Data Management (DMS) allows you to use the task orchestration feature to configure cross-database Spark SQL nodes. You can write Spark SQL statements in cross-database Spark SQL nodes to synchronize and process data across databases in complex business scenarios.
Prerequisites
- One of the following types of databases are used:
- MySQL: ApsaraDB RDS for MySQL, PolarDB for MySQL, MyBase for MySQL, PolarDB for Xscale, AnalyticDB for MySQL, and third-party MySQL databases
- SQL Server: ApsaraDB RDS for SQL Server, MyBase for SQL Server, and third-party SQL Server databases
- PostgreSQL: ApsaraDB RDS for PostgreSQL, PolarDB for PostgreSQL, MyBase for PostgreSQL, AnalyticDB for PostgreSQL, and third-party PostgreSQL databases
- Oracle
- Db2
- MaxCompute
- Hologres
- OSS
- If you need to reference an OSS object in Spark SQL statements, we recommend that you obtain the path of the OSS object or register an OSS bucket in advance.
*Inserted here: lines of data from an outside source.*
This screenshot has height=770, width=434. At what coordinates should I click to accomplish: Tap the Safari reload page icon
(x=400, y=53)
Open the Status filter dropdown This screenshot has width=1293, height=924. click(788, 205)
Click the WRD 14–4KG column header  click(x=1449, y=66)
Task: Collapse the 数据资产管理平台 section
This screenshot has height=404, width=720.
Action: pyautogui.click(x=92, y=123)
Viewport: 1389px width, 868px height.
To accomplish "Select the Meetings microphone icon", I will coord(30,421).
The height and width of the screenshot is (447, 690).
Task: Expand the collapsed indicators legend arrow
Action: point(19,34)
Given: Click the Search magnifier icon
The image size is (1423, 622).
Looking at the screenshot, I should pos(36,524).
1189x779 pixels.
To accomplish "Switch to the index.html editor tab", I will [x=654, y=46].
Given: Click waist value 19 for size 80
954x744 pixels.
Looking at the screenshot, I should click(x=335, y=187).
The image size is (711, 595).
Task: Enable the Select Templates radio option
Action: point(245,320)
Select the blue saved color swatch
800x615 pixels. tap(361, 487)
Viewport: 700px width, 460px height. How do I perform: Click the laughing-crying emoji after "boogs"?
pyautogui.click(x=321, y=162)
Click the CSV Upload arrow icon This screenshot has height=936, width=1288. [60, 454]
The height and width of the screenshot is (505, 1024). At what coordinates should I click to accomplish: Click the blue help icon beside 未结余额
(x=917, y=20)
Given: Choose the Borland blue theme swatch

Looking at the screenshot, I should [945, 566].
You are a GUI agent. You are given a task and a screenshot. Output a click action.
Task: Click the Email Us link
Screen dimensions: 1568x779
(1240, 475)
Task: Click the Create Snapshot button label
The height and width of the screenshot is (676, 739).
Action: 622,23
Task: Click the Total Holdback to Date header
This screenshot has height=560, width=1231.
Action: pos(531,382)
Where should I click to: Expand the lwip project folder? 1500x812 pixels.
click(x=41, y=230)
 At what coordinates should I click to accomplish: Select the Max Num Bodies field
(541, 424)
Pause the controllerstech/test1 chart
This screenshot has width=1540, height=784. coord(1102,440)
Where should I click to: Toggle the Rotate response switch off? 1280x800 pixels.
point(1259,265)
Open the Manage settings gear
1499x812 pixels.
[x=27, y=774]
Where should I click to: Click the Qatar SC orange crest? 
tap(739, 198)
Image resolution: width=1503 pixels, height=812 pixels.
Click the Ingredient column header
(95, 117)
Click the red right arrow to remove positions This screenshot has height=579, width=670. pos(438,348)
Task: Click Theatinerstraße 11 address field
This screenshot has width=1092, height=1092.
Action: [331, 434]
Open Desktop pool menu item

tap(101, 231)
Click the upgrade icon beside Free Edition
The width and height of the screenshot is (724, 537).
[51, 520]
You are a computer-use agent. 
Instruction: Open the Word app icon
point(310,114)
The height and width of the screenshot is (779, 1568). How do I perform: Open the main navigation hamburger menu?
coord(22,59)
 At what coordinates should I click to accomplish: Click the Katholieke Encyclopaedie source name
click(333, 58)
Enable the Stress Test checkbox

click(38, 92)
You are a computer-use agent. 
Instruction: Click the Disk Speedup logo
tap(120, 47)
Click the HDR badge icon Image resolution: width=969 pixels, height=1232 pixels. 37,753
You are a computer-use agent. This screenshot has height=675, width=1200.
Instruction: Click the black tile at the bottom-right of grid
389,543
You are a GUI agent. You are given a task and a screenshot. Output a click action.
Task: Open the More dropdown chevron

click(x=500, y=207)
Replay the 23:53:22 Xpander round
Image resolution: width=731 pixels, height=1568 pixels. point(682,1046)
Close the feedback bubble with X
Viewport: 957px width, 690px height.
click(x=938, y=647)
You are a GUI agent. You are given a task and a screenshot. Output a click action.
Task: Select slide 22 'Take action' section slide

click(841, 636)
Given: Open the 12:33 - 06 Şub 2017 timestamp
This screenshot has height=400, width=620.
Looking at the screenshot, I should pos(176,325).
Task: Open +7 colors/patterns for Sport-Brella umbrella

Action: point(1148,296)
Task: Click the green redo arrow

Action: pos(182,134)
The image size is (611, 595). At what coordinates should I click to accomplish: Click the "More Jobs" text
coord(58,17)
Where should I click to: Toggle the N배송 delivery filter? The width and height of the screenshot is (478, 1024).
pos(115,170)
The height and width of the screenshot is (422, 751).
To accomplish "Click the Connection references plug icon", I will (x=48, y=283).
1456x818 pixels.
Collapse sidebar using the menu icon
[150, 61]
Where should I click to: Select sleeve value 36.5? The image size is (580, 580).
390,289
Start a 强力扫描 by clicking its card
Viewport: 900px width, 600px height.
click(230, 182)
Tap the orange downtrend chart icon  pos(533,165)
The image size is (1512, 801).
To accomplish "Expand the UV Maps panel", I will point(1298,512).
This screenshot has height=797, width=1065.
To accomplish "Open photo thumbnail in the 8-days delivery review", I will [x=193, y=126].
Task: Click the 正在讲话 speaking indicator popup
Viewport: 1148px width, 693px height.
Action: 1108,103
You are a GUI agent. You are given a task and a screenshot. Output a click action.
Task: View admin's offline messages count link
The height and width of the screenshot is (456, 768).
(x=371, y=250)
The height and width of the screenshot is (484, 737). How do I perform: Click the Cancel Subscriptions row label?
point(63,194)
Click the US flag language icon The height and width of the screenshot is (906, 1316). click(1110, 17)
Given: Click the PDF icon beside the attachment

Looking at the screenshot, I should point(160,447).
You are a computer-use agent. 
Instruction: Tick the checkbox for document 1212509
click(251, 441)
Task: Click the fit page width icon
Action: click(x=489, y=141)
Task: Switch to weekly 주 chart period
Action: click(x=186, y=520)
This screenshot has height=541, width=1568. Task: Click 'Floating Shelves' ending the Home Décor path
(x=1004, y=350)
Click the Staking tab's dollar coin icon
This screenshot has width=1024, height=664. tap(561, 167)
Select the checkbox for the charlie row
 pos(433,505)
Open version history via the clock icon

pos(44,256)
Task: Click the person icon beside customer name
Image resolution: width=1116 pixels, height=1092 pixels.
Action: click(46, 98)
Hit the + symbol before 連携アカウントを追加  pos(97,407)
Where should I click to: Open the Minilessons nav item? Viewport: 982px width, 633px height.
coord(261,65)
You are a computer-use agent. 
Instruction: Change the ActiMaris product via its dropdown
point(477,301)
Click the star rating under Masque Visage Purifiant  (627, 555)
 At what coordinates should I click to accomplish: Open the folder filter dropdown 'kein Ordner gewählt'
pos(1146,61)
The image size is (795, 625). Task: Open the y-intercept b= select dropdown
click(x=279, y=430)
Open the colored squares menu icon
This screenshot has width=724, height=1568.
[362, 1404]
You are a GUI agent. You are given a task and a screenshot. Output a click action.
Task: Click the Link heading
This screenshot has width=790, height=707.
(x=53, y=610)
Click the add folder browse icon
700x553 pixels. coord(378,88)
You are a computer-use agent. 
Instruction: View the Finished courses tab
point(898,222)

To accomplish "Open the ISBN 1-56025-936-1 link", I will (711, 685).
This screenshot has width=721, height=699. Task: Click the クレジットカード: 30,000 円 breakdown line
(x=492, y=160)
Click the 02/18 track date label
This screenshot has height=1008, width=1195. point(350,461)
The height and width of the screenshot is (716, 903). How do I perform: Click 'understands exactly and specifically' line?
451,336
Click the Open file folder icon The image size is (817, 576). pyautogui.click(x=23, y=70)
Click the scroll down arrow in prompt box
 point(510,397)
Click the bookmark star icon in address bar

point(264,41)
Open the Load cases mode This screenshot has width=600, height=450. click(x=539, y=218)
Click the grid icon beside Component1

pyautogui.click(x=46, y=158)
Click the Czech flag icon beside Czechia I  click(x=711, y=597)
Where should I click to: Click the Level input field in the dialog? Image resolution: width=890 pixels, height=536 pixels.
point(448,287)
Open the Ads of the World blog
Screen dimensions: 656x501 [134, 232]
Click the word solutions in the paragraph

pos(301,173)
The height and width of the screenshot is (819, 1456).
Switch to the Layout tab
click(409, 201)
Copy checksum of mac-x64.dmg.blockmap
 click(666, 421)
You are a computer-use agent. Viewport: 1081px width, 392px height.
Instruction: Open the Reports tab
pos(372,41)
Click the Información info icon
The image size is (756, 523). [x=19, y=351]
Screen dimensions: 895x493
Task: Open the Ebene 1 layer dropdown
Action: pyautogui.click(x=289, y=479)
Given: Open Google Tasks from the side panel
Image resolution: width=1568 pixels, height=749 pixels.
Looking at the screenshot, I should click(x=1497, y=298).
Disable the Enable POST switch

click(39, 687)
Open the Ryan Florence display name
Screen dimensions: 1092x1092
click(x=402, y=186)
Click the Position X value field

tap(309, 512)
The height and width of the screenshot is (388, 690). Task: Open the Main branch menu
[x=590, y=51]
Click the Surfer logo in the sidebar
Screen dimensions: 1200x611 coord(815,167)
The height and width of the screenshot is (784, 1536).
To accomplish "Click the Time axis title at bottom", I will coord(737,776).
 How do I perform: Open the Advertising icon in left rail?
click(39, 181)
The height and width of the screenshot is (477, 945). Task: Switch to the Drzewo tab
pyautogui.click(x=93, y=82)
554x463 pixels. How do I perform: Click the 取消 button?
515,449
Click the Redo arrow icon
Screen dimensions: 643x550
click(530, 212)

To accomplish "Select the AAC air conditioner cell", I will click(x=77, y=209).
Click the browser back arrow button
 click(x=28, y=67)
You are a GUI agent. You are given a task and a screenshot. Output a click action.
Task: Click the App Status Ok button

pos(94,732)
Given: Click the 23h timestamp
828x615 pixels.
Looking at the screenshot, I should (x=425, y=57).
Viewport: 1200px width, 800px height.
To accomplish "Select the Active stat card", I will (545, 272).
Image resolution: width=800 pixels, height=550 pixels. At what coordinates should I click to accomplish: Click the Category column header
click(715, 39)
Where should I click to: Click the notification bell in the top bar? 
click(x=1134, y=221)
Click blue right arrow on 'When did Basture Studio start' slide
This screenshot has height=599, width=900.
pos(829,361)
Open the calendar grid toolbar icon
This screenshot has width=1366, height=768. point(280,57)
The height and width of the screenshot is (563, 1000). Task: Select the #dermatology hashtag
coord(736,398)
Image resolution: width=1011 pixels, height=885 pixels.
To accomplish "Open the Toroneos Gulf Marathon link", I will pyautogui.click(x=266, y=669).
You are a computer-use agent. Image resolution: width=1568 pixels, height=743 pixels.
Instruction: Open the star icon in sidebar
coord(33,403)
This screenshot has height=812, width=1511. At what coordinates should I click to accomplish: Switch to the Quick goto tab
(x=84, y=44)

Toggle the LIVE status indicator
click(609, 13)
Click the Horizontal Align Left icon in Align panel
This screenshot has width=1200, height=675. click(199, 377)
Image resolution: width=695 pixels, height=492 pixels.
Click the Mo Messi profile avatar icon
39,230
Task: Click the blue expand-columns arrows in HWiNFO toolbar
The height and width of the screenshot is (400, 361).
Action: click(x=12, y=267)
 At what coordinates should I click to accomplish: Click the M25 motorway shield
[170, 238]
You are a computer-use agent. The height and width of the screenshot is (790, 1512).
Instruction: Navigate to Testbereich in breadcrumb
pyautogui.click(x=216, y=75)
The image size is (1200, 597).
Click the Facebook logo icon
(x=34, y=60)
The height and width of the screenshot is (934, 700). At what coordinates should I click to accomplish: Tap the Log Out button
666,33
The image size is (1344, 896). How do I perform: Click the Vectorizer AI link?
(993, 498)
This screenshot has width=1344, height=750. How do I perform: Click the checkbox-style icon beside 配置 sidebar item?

For more information, see Register an OSS bucket.
Usage notes
- Cross-database Spark SQL nodes run on the Spark engine. We recommend that you do not process more than 2 million data records in a single Spark SQL node at a time. Otherwise, the node efficiency may be decreased.
- During peak hours, the real-time computing performance of cross-database Spark SQL nodes may be affected due to limited computing resources.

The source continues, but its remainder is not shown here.